-- START Dataset --
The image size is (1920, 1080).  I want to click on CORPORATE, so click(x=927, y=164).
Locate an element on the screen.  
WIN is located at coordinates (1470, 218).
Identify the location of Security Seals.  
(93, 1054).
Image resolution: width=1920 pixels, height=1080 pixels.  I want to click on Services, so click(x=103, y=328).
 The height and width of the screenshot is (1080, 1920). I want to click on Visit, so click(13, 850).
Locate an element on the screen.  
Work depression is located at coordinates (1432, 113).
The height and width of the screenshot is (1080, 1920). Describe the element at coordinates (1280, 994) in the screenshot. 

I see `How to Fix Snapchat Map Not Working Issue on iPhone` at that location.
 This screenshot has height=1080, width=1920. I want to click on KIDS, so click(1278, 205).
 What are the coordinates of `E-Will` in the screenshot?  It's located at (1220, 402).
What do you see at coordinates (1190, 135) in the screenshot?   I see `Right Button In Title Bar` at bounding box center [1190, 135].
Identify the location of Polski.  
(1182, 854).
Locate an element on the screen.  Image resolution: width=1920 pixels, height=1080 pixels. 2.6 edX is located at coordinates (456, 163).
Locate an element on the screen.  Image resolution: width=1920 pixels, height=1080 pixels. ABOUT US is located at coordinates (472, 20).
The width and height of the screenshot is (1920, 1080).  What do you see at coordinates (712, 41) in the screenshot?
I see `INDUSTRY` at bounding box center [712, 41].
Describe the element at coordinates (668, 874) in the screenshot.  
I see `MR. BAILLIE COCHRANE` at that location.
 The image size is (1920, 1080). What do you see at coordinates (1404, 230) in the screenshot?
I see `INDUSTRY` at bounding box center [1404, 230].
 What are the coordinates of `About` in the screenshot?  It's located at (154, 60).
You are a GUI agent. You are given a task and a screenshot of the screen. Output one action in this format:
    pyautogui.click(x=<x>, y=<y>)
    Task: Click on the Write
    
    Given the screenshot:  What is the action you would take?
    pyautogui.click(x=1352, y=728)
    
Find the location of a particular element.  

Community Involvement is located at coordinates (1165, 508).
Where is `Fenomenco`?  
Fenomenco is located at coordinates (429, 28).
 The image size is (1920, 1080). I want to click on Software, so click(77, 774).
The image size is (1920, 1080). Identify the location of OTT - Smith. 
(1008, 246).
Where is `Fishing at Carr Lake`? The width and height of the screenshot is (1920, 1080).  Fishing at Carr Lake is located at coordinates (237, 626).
-- END Dataset --
Exercise task
Convert the lines above into a numbered list, omitting any blank lines.

Exercise output
1. The image size is (1920, 1080).  I want to click on CORPORATE, so click(x=927, y=164).
2. Locate an element on the screen.  
3. WIN is located at coordinates (1470, 218).
4. Identify the location of Security Seals.  
5. (93, 1054).
6. Image resolution: width=1920 pixels, height=1080 pixels.  I want to click on Services, so click(x=103, y=328).
7.  The height and width of the screenshot is (1080, 1920). I want to click on Visit, so click(13, 850).
8. Locate an element on the screen.  
9. Work depression is located at coordinates (1432, 113).
10. The height and width of the screenshot is (1080, 1920). Describe the element at coordinates (1280, 994) in the screenshot. 
11. I see `How to Fix Snapchat Map Not Working Issue on iPhone` at that location.
12.  This screenshot has height=1080, width=1920. I want to click on KIDS, so click(1278, 205).
13.  What are the coordinates of `E-Will` in the screenshot?  It's located at (1220, 402).
14. What do you see at coordinates (1190, 135) in the screenshot?   I see `Right Button In Title Bar` at bounding box center [1190, 135].
15. Identify the location of Polski.  
16. (1182, 854).
17. Locate an element on the screen.  Image resolution: width=1920 pixels, height=1080 pixels. 2.6 edX is located at coordinates (456, 163).
18. Locate an element on the screen.  Image resolution: width=1920 pixels, height=1080 pixels. ABOUT US is located at coordinates (472, 20).
19. The width and height of the screenshot is (1920, 1080).  What do you see at coordinates (712, 41) in the screenshot?
20. I see `INDUSTRY` at bounding box center [712, 41].
21. Describe the element at coordinates (668, 874) in the screenshot.  
22. I see `MR. BAILLIE COCHRANE` at that location.
23.  The image size is (1920, 1080). What do you see at coordinates (1404, 230) in the screenshot?
24. I see `INDUSTRY` at bounding box center [1404, 230].
25.  What are the coordinates of `About` in the screenshot?  It's located at (154, 60).
26. You are a GUI agent. You are given a task and a screenshot of the screen. Output one action in this format:
27.     pyautogui.click(x=<x>, y=<y>)
28.     Task: Click on the Write
29.     Given the screenshot:  What is the action you would take?
30.     pyautogui.click(x=1352, y=728)
31. Find the location of a particular element.  
32. Community Involvement is located at coordinates (1165, 508).
33. Where is `Fenomenco`?  
34. Fenomenco is located at coordinates (429, 28).
35.  The image size is (1920, 1080). I want to click on Software, so click(77, 774).
36. The image size is (1920, 1080). Identify the location of OTT - Smith. 
37. (1008, 246).
38. Where is `Fishing at Carr Lake`? The width and height of the screenshot is (1920, 1080).  Fishing at Carr Lake is located at coordinates (237, 626).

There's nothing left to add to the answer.